EXERCISE BRIEF:
Find all lines in the records that include the word "tutto", and copy them out.

%%

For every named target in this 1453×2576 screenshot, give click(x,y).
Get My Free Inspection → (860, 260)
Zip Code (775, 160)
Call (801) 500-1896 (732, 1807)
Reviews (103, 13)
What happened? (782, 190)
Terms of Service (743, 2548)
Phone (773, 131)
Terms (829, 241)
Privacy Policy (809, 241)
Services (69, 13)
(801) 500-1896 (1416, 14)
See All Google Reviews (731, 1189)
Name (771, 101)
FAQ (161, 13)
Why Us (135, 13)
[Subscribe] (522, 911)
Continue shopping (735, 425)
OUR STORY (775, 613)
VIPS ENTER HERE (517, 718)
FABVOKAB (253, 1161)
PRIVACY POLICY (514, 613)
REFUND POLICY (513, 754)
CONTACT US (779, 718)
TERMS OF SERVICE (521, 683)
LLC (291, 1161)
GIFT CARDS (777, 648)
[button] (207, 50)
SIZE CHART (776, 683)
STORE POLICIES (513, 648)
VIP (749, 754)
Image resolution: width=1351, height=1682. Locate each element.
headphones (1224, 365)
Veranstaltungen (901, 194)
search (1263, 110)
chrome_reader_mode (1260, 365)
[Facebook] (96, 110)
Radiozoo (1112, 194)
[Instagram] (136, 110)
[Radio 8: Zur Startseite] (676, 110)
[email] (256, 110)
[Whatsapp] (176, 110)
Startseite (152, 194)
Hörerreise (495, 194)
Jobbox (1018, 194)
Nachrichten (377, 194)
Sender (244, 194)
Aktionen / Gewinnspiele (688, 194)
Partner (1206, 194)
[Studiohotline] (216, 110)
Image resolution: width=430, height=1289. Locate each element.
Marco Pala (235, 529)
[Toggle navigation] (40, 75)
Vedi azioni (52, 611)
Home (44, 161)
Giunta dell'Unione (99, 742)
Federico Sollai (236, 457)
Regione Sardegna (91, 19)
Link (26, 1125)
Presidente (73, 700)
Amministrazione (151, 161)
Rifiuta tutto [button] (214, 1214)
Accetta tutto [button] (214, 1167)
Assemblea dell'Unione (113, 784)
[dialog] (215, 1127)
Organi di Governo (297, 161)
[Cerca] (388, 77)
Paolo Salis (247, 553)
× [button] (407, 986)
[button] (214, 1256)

%%

TASK RESULT:
Rifiuta tutto [button] (214, 1214)
Accetta tutto [button] (214, 1167)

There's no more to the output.